## Records supplied
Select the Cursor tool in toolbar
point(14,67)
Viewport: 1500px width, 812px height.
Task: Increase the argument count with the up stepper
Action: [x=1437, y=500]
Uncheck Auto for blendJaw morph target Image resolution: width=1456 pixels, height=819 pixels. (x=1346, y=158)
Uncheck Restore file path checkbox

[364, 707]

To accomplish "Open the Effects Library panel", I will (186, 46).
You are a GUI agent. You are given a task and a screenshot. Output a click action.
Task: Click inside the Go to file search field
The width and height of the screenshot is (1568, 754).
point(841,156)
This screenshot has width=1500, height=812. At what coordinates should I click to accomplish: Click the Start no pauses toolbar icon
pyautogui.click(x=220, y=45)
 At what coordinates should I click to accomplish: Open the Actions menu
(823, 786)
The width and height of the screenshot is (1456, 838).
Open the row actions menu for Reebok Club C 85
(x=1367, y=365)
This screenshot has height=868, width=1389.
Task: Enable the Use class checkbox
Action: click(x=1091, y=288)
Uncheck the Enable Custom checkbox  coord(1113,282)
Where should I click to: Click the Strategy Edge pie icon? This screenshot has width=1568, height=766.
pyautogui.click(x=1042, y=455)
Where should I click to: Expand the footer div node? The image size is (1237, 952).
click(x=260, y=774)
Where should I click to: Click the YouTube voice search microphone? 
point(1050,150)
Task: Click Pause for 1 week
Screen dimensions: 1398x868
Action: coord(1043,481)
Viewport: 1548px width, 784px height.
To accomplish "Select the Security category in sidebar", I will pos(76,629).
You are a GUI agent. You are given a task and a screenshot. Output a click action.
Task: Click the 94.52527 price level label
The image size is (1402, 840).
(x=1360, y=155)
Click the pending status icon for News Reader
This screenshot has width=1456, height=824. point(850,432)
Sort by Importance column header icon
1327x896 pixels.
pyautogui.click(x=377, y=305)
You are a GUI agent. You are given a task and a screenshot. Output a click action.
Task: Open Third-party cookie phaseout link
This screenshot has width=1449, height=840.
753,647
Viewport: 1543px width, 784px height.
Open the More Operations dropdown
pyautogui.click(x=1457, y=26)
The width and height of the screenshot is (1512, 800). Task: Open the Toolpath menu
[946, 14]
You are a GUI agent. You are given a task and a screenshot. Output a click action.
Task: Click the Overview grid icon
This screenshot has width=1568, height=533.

## Problem details
Above are records; repeat only the lines starting at the line with "Where should I click to: Expand" and ending at the line with "Viewport: 1543px width, 784px height.", exactly as they appear, both included.

## Solution below
Where should I click to: Expand the footer div node? The image size is (1237, 952).
click(x=260, y=774)
Where should I click to: Click the YouTube voice search microphone? 
point(1050,150)
Task: Click Pause for 1 week
Screen dimensions: 1398x868
Action: coord(1043,481)
Viewport: 1548px width, 784px height.
To accomplish "Select the Security category in sidebar", I will pos(76,629).
You are a GUI agent. You are given a task and a screenshot. Output a click action.
Task: Click the 94.52527 price level label
The image size is (1402, 840).
(x=1360, y=155)
Click the pending status icon for News Reader
This screenshot has width=1456, height=824. point(850,432)
Sort by Importance column header icon
1327x896 pixels.
pyautogui.click(x=377, y=305)
You are a GUI agent. You are given a task and a screenshot. Output a click action.
Task: Open Third-party cookie phaseout link
This screenshot has width=1449, height=840.
753,647
Viewport: 1543px width, 784px height.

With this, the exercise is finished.